Postby bladestorm » Mon Feb 11, 2013 1:36 pm

TokraZeno wrote:
bladestorm wrote:Or it could just be that the Predictamancers are able to look at future possibilities. The more they see the same thing, the more likely it is to transpire. To use Delphie as an example:

She did ten readings into the future concerning the new heir. In nine of those, a caster was popped instead of a warlord. Of those nine, seven were born female. As the day of the popping came closer, all ten visions were a caster, and nine were female. She knew it was going to be a female caster.


It's a nice thought, but you're getting into mathamancy territory there.

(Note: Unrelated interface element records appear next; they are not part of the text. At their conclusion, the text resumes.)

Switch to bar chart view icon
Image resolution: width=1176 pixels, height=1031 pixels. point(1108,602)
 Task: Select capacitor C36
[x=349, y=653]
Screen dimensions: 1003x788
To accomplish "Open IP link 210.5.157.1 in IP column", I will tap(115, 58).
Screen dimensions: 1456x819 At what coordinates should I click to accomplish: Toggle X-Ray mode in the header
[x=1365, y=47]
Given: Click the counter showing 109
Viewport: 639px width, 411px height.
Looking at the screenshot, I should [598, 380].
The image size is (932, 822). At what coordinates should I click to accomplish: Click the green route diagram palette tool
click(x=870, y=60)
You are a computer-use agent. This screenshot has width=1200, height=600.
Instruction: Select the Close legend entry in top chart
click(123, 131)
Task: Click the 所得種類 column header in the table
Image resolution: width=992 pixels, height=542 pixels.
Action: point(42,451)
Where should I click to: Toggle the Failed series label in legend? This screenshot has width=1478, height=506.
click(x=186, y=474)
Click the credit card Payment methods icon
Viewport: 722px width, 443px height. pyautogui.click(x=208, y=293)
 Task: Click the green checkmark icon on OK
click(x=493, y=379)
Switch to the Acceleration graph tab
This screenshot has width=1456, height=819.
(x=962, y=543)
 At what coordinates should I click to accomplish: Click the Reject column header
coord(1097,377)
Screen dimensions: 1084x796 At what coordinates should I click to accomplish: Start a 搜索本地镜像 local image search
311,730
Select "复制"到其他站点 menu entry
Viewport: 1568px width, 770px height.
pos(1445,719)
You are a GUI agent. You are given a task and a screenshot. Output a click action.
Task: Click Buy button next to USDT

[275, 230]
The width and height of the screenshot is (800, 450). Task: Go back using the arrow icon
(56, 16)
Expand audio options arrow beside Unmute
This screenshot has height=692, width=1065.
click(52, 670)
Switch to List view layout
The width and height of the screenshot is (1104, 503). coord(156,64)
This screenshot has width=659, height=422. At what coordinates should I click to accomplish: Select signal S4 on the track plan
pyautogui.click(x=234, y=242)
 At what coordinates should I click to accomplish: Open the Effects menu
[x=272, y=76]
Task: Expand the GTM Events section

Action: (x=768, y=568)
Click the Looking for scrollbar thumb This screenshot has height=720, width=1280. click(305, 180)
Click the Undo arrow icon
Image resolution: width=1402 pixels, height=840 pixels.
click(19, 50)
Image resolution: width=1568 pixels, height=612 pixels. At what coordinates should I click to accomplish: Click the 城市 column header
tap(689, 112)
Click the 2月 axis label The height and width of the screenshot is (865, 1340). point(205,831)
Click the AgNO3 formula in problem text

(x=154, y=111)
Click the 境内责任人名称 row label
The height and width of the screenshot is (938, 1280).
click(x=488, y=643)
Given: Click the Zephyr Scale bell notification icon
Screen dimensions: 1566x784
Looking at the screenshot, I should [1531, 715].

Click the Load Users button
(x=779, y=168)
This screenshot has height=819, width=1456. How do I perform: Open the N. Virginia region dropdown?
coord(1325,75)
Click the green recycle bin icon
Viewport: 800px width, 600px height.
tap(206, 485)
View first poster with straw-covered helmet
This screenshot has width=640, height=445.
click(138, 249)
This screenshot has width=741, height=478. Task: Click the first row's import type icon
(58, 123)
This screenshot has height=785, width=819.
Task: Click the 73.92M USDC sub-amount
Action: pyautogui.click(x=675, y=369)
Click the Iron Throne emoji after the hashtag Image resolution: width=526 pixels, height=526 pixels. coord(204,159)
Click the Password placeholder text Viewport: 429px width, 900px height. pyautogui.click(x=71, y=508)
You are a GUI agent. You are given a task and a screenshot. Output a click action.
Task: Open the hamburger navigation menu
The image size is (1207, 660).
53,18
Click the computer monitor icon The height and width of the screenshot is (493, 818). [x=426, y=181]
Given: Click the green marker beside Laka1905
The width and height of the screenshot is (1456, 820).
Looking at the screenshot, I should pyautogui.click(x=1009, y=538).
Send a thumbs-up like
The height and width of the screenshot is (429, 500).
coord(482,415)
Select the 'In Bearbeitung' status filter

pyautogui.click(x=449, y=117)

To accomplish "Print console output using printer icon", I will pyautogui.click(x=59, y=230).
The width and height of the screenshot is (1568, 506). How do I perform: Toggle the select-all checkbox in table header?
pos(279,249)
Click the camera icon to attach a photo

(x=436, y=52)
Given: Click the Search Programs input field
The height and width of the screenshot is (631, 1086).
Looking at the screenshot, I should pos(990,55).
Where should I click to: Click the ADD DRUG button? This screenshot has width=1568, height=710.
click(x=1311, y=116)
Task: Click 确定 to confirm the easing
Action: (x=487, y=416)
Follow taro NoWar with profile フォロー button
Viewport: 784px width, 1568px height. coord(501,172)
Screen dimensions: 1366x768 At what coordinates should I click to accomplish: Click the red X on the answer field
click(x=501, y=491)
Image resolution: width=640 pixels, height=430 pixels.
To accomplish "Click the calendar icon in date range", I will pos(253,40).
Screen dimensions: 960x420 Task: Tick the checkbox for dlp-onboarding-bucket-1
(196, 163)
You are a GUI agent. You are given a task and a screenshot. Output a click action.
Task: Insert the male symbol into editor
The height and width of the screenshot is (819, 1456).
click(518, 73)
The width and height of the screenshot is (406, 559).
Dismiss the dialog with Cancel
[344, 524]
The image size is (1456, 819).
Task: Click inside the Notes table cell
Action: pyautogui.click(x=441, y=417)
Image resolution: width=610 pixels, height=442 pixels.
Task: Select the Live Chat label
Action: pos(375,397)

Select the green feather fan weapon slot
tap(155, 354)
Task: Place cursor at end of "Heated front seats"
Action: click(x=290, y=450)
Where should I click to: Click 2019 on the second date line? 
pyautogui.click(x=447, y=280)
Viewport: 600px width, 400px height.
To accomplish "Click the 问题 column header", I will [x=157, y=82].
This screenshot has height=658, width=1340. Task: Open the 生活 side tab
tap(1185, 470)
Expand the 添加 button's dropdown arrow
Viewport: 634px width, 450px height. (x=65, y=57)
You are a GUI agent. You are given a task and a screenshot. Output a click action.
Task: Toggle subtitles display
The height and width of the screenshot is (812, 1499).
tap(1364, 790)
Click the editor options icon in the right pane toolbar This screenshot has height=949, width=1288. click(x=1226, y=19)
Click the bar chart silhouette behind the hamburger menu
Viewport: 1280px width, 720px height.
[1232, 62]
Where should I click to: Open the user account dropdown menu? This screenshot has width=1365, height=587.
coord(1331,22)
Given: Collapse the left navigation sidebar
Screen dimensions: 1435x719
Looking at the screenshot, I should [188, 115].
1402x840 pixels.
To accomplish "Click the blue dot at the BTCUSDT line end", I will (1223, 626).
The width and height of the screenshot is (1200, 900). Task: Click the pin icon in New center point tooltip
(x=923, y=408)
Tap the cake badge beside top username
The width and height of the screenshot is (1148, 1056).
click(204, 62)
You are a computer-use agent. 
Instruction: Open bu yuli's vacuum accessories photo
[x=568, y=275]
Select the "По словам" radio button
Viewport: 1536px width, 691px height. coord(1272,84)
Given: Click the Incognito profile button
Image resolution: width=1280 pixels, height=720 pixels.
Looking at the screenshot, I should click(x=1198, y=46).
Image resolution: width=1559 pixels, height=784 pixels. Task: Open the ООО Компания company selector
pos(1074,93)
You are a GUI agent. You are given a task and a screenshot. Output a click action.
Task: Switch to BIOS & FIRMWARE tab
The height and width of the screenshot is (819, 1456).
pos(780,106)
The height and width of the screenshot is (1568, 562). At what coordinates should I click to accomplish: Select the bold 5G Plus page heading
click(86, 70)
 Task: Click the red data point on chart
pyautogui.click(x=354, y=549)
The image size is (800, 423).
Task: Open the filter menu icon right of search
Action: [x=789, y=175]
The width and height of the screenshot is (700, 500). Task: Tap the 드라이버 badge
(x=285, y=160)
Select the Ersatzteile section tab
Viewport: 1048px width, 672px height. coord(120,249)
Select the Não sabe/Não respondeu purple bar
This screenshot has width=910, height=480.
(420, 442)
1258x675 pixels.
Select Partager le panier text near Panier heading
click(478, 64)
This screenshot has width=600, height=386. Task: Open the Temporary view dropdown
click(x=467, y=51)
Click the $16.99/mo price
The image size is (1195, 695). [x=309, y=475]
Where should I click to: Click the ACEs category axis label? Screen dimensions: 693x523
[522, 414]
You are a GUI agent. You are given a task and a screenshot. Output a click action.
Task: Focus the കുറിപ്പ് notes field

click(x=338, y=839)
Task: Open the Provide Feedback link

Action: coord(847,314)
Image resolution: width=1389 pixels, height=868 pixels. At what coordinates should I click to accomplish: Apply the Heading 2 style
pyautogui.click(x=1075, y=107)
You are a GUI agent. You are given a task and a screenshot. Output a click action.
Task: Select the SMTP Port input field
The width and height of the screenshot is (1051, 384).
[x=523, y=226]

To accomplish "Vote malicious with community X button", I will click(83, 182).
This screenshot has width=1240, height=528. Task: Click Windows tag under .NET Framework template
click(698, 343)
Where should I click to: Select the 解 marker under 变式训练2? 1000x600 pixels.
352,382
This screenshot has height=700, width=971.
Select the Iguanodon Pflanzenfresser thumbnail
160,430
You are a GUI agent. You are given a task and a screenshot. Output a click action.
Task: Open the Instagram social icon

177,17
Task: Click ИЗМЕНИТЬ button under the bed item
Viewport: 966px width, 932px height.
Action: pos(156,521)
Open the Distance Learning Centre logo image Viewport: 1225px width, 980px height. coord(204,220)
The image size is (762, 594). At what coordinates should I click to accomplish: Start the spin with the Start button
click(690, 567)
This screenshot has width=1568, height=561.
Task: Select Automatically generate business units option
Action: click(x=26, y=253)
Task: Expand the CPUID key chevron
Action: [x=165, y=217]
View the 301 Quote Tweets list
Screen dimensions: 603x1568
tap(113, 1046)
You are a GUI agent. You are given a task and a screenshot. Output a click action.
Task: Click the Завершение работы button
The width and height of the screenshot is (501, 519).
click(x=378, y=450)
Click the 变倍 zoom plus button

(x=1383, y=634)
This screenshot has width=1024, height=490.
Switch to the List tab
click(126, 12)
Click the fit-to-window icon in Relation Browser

Both Mathemancy and Predictamancy are in the class of Hocus Pocus, which deals with seeing the unseen. Mathemancy see the numbers behind the event, Predictamancy sees the events that are yet to be. Findamancy sees the locations that are yet to be seen by other means. So aside from my use of a designated number of visions, it is pure Predictamancy. So a revision of it without those annoying numbers that indicate a different form of closely related magicks:

Delphie's predictions indicate that an heir will be popped. Upon the initial revelation of this prediction, the details are too cloudy, but she knows it will be an heir. After a week of flip-flopping between a male and a female heir, it finally sticks to female, with a vision of a male heir being so randomly rare that she can be assured that the heir will be female. Visions of a male heir are still visible, but the images are hazy. The female images, though, become more clear, clear enough so that she starts to see whether it will be a caster or a warlord. Regardless of that outcome, most visions also show massive destruction and loss for the Side. After another few weeks, there are no more male heir images, and only a handful of visions have anything other than a caster. Some visions even start predicting the caster type. With only a few turns left before the popping, every vision ends in ruin for the Side-- visions of the Side surviving a very few. The only portions of the visions that changes is how much pain and suffering happen before the Side is destroyed and the yet-to-be-popped unit goes into service under Haffaton.